Les mots en caractères gras sont de la main de Jacques-Emile Blanche, selon l'indication proposée par Mireille Bialek et Adeline cacan de Bissy ».
Or en face du folio 72 du second album, nous pouvons lire, entre crochet et en caractère maigre: « Portrait présumé de Mme Greffulhe ».
Même si la démarche est regrettable, on ne saurait tenir rigueur aux auteurs de cette liste, d'avoir, à toute force, voulu mettre un nom sur ce portrait. Elles ont, après tout, pris la précaution d'indiquer que cette identification destinée à combler un vide, était « présumée ».
Mais comment qualifier, en revanche, la manoeuvre qui consiste pour Mademoiselle Jane Roberts à reprendre à son compte cette proposition, pour la présenter comme un fait établi, quitte à avancer d'une quinzaine d'année la date supposée d'exécution du tableau jusqu'à la rendre totalement incohérente?
Peut-on vraiment manquer de scrupules à ce point?
Se moquer à ce point des artistes?
Prendre à ce point les acheteurs pour des imbéciles?
Il faut heureusement croire que non, puisque le tableau ne s'est pas vendu...

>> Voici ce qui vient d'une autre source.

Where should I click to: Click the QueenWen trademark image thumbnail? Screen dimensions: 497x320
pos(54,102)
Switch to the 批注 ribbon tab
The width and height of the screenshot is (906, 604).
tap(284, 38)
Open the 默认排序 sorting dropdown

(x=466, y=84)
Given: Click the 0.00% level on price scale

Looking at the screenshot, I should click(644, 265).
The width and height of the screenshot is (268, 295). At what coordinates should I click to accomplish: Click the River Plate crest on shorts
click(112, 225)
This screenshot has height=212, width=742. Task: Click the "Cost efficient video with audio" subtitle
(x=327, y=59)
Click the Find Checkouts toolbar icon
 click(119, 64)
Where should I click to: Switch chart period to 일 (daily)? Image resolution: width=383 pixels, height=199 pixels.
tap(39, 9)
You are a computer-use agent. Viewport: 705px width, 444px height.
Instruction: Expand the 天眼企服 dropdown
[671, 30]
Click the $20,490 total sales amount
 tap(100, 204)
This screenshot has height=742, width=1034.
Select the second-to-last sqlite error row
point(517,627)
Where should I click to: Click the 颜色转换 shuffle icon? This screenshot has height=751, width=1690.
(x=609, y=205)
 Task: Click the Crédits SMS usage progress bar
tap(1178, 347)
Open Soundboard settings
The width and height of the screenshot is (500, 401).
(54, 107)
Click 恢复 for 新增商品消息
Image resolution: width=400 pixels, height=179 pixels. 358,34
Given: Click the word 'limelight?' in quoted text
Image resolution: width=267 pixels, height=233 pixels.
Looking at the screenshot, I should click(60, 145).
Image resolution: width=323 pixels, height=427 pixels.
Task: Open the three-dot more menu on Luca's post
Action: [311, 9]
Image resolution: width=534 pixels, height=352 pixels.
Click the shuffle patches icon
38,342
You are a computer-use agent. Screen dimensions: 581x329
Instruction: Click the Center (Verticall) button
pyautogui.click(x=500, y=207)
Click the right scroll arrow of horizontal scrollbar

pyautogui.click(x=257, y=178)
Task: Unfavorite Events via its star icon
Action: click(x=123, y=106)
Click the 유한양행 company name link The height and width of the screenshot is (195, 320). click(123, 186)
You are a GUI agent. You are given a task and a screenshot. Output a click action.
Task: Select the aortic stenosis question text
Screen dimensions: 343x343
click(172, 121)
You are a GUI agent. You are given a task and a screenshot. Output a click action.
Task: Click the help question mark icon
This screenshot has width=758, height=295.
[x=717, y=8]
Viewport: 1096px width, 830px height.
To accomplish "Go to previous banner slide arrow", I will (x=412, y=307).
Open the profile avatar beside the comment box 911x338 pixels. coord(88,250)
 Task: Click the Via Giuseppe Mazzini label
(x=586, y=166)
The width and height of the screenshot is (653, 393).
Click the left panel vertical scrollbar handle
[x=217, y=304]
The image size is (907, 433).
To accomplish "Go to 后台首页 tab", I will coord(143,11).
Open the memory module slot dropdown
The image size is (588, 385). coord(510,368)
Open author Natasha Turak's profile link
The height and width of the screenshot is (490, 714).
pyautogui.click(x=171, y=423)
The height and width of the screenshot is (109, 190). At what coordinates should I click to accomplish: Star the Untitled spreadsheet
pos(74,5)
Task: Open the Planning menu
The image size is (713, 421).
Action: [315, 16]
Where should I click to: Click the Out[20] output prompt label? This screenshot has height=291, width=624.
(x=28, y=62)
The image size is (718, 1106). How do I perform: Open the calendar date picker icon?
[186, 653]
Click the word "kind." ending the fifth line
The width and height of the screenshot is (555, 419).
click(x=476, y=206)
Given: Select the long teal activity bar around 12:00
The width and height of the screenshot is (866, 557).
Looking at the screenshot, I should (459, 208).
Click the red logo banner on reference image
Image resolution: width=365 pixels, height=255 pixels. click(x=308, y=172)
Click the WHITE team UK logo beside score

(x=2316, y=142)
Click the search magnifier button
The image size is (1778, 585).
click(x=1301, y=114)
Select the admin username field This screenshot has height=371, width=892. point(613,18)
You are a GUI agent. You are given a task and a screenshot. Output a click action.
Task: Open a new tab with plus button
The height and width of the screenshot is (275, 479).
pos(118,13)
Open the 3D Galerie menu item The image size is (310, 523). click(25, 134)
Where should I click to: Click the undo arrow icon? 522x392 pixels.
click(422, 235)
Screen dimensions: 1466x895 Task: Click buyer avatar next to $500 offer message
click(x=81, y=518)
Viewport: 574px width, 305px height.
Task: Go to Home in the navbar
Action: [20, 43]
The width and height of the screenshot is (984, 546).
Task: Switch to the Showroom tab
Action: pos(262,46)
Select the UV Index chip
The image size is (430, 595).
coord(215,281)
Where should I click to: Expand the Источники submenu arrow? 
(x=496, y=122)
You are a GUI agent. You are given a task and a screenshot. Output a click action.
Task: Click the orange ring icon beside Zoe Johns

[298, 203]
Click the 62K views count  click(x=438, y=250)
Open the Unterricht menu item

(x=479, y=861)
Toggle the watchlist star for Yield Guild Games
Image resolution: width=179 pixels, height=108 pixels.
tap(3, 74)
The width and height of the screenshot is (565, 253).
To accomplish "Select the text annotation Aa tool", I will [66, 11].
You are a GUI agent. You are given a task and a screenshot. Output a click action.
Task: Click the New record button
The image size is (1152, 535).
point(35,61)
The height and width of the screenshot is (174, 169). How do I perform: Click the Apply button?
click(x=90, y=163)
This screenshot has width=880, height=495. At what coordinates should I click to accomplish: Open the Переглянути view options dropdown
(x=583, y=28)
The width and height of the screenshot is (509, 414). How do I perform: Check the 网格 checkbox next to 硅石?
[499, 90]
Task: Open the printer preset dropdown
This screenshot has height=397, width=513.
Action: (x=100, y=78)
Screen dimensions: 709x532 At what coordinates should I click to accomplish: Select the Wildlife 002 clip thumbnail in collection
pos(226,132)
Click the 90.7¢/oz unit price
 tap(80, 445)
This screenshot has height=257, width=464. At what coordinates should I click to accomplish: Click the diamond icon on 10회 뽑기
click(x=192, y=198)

Quoiqu'il en soit, Mrs Deborah Coy, directeur du département des tableaux du XIXème siècle chez Christie's New-York, et M. Etienne Hellman, son homologue chez Christie's France, alertés par un courrier en date du 14 Avril 2008 sur les points que j'ai développé ici et sur les méthodes de Mademoiselle Jane Roberts, n'ont pas cru devoir répondre...
Postcriptum
Dans le navrant ouvrage que Mademoiselle Roberts a dernièrement consacré à Jacques-Emile Blanche (6) , elle nous expose page 31, probablement afin de faire participer le lecteur à ses obsessions autant qu'à ses palpitants tâtonnements - la manière hautement scientifique dont elle procède à ses expertises à propos d'un autre portrait dans lequel elle voulait déjà voir la comtesse Greffulhe :
« Nous avions bien espéré que cet imposant portrait représentait la comtesse Greffulhe (1860 - 1952) car nous savons que Jacques-Emile Blanche l'avait peinte - ce qui est faux, il l'avait dessiné au pastel : ce n'est pas précisément la même chose ! - à Dieppe cette même année - ce qui est à nouveau faux puisque les écrits du peintre nous ont appris que c'était deux ans plus tôt en 1887, mais encore faut-il se donner la peine de les lire - mais son petit-fils nous assure que la comtesse avait les yeux marrons ! Malheureusement, nous ne savons donc rien de cette femme fort majestueuse aux yeux bleus... »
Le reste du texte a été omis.